Полужизнь | страница 17



Как и мой дед много лет назад, в течение дня я перемещался по двору вслед за тенью. После вечерней молитвы мне предложили еды. Потом, дождавшись удобного момента, я объявил себя нищенствующим монахом и попросил у браминов убежища, заодно сообщив им о своем происхождении. Я не пытался скрыться. Двор перед храмом был таким же людным местом, как главная улица. Я думал, что чем больше народу меня увидит, чем громче я заявлю о своей жертве, тем меньшая опасность будет мне грозить. Но меня знали немногие, и прошло некоторое время, дня три или четыре, прежде чем о моем побеге в храм стало известно и разразился скандал.

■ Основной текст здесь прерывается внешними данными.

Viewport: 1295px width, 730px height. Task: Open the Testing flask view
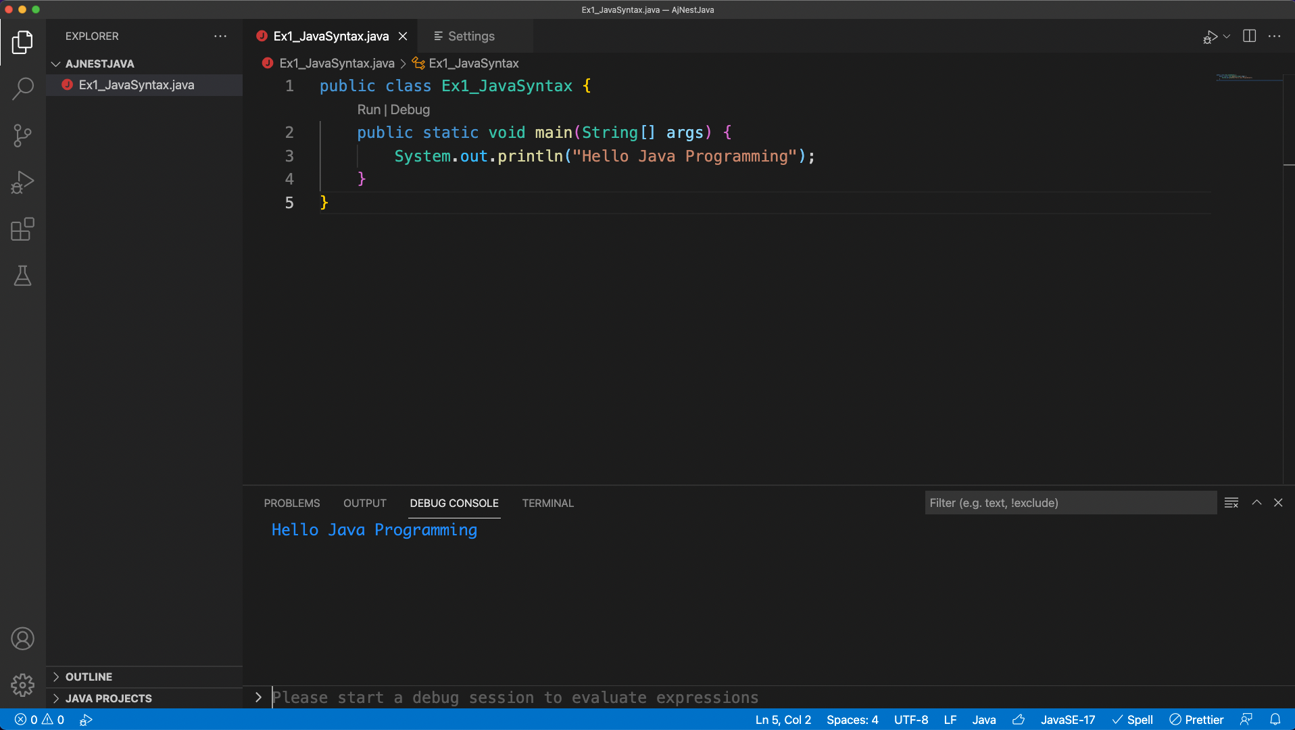click(22, 276)
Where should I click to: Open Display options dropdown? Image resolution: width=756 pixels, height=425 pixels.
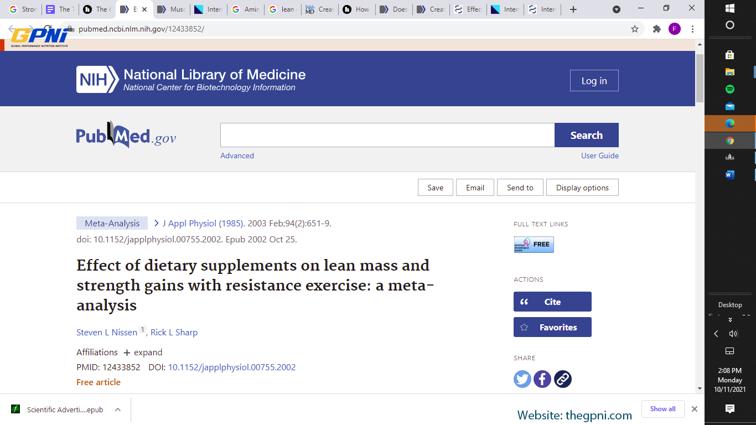tap(582, 188)
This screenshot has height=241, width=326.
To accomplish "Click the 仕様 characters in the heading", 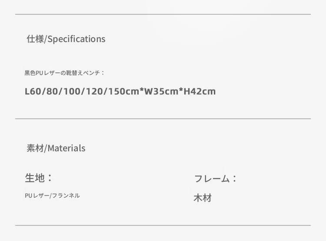I will pos(35,39).
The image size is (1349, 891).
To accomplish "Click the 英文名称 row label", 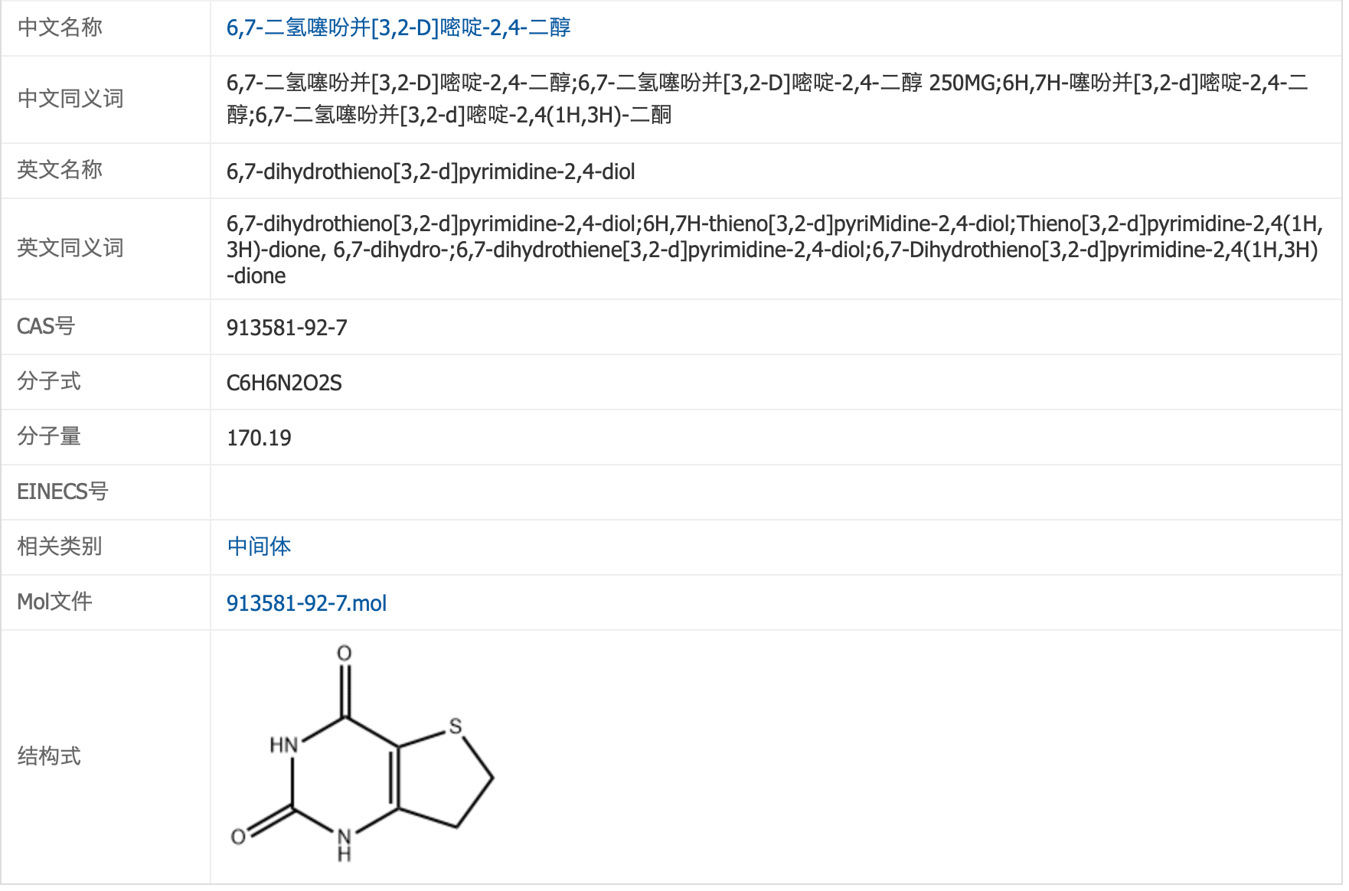I will pos(60,170).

Директор колледжа и чиновники из налогового департамента уже собирались атаковать меня, но тут дядя девушки устроил демонстрацию. Это всех очень напугало. Меня никто не тронул. Вот как, к огромному моему огорчению, преследуемый грустными мыслями об отце и о нашем прошлом, я сделался своего рода знаменем неполноценных.

Это продолжалось недели две-три. Я не знал, куда мне деваться, и не имел ни малейшего представления о том, к чему все идет. Я не представлял себе, долго ли еще пробуду в этом странном положении. Государственные юристы делали свое дело, и я знал, что, если бы не подстрекатель, никакие убежища не спасли бы меня от суда. Тогда у меня появилась идея поступить так же, как когда-то поступил махатма: дать обет молчания. Это соответствовало моему темпераменту и к тому же казалось самым простым выходом. Вскоре слухи о моем обете распространились по всей округе. Бедняки, приходившие в храм издалека, чтобы поклониться божеству, стали задерживаться во дворе, чтобы поклониться мне. Я превратился в святого и одновременно, благодаря подстрекателю, в политическую фигуру.

Моя история стала известна почти так же широко, как история одного юриста из другого штата, выбившегося из низов мерзавца по фамилии Мадхаван. Этот негодяй, вопреки всем традициям и приличиям, настаивал на своем праве ходить мимо храма, когда священники выполняли длинную череду сложных религиозных обрядов. Если при выполнении этих обрядов кто-нибудь совершал даже маленькую ошибку, приходилось начинать все заново. В такие часы неполноценные могли помешать священникам своей болтовней, и их обычно не пускали на улицу, ведущую к храму.

По всей стране только и говорили что о Ганди, Неру и британцах. Здесь же, в штате махараджи, все это мало кого волновало. Наши неполноценные были националистами только наполовину, или на четверть, или еще того меньше. Они боролись главным образом за отмену каст. Довольно долго они устраивали шествия и однодневные забастовки, отстаивая право юриста ходить мимо храма и мое право жениться на дочери их лидера или ее право выйти за меня замуж.